The data:
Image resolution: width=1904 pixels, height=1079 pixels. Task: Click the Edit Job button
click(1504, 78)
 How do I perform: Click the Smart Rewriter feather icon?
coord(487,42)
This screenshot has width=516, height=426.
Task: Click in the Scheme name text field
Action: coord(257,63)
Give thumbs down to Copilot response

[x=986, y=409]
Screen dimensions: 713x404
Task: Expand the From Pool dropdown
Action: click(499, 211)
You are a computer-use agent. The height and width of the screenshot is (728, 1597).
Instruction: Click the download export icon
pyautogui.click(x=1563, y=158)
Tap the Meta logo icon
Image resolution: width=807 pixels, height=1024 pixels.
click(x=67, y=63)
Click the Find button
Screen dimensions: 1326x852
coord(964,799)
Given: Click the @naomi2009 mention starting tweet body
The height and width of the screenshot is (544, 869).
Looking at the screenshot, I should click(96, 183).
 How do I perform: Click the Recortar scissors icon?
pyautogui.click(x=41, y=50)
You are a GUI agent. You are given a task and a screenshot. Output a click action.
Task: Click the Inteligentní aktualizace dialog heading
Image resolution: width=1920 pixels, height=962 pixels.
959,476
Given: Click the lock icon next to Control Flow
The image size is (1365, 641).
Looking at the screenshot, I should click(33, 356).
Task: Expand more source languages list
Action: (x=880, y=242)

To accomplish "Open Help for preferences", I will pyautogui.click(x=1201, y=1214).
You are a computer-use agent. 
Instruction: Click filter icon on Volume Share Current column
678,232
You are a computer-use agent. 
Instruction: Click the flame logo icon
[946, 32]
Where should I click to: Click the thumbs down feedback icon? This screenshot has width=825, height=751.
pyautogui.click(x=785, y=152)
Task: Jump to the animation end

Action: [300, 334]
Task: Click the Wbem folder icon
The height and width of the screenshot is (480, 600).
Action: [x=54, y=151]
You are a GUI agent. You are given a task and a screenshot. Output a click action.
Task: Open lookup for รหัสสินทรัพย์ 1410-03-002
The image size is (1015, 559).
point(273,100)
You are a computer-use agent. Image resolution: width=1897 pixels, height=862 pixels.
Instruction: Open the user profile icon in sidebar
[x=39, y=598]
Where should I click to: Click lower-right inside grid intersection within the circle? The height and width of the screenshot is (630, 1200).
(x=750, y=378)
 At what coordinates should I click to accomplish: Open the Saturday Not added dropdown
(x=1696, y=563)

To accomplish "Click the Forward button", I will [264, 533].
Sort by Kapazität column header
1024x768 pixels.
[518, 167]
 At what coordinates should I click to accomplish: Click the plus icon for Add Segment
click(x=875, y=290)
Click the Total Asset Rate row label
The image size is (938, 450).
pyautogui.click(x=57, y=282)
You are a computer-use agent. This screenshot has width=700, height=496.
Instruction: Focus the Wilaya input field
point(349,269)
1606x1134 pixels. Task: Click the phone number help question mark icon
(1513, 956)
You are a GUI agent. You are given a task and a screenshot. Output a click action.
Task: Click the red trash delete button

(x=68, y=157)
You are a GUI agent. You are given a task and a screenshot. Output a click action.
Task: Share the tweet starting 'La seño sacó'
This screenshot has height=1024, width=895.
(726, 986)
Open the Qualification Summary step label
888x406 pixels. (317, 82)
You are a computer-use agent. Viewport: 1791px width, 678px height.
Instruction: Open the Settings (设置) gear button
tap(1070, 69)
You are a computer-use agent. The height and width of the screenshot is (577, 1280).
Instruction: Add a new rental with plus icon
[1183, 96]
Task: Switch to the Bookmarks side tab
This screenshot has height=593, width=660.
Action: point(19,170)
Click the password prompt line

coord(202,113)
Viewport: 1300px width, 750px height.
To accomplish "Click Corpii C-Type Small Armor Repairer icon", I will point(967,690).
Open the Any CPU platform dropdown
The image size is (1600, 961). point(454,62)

Prompt: Set down the whole listing again. Keep every word as it is.

Exercise response:
Image resolution: width=1904 pixels, height=1079 pixels. Task: Click the Edit Job button
click(1504, 78)
 How do I perform: Click the Smart Rewriter feather icon?
coord(487,42)
This screenshot has width=516, height=426.
Task: Click in the Scheme name text field
Action: coord(257,63)
Give thumbs down to Copilot response

[x=986, y=409]
Screen dimensions: 713x404
Task: Expand the From Pool dropdown
Action: click(499, 211)
You are a computer-use agent. The height and width of the screenshot is (728, 1597).
Instruction: Click the download export icon
pyautogui.click(x=1563, y=158)
Tap the Meta logo icon
Image resolution: width=807 pixels, height=1024 pixels.
click(x=67, y=63)
Click the Find button
Screen dimensions: 1326x852
coord(964,799)
Given: Click the @naomi2009 mention starting tweet body
The height and width of the screenshot is (544, 869).
Looking at the screenshot, I should click(96, 183).
 How do I perform: Click the Recortar scissors icon?
pyautogui.click(x=41, y=50)
You are a GUI agent. You are given a task and a screenshot. Output a click action.
Task: Click the Inteligentní aktualizace dialog heading
Image resolution: width=1920 pixels, height=962 pixels.
959,476
Given: Click the lock icon next to Control Flow
The image size is (1365, 641).
Looking at the screenshot, I should click(33, 356).
Task: Expand more source languages list
Action: (x=880, y=242)

To accomplish "Open Help for preferences", I will pyautogui.click(x=1201, y=1214).
You are a computer-use agent. 
Instruction: Click filter icon on Volume Share Current column
678,232
You are a computer-use agent. 
Instruction: Click the flame logo icon
[946, 32]
Where should I click to: Click the thumbs down feedback icon? This screenshot has width=825, height=751.
pyautogui.click(x=785, y=152)
Task: Jump to the animation end

Action: [300, 334]
Task: Click the Wbem folder icon
The height and width of the screenshot is (480, 600).
Action: [x=54, y=151]
You are a GUI agent. You are given a task and a screenshot. Output a click action.
Task: Open lookup for รหัสสินทรัพย์ 1410-03-002
The image size is (1015, 559).
point(273,100)
You are a computer-use agent. Image resolution: width=1897 pixels, height=862 pixels.
Instruction: Open the user profile icon in sidebar
[x=39, y=598]
Where should I click to: Click lower-right inside grid intersection within the circle? The height and width of the screenshot is (630, 1200).
(x=750, y=378)
 At what coordinates should I click to accomplish: Open the Saturday Not added dropdown
(x=1696, y=563)

To accomplish "Click the Forward button", I will [264, 533].
Sort by Kapazität column header
1024x768 pixels.
[518, 167]
 At what coordinates should I click to accomplish: Click the plus icon for Add Segment
click(x=875, y=290)
Click the Total Asset Rate row label
The image size is (938, 450).
pyautogui.click(x=57, y=282)
You are a computer-use agent. This screenshot has width=700, height=496.
Instruction: Focus the Wilaya input field
point(349,269)
1606x1134 pixels. Task: Click the phone number help question mark icon
(1513, 956)
You are a GUI agent. You are given a task and a screenshot. Output a click action.
Task: Click the red trash delete button

(x=68, y=157)
You are a GUI agent. You are given a task and a screenshot. Output a click action.
Task: Share the tweet starting 'La seño sacó'
This screenshot has height=1024, width=895.
(726, 986)
Open the Qualification Summary step label
888x406 pixels. (317, 82)
You are a computer-use agent. Viewport: 1791px width, 678px height.
Instruction: Open the Settings (设置) gear button
tap(1070, 69)
You are a computer-use agent. The height and width of the screenshot is (577, 1280).
Instruction: Add a new rental with plus icon
[1183, 96]
Task: Switch to the Bookmarks side tab
This screenshot has height=593, width=660.
Action: point(19,170)
Click the password prompt line

coord(202,113)
Viewport: 1300px width, 750px height.
To accomplish "Click Corpii C-Type Small Armor Repairer icon", I will point(967,690).
Open the Any CPU platform dropdown
The image size is (1600, 961). point(454,62)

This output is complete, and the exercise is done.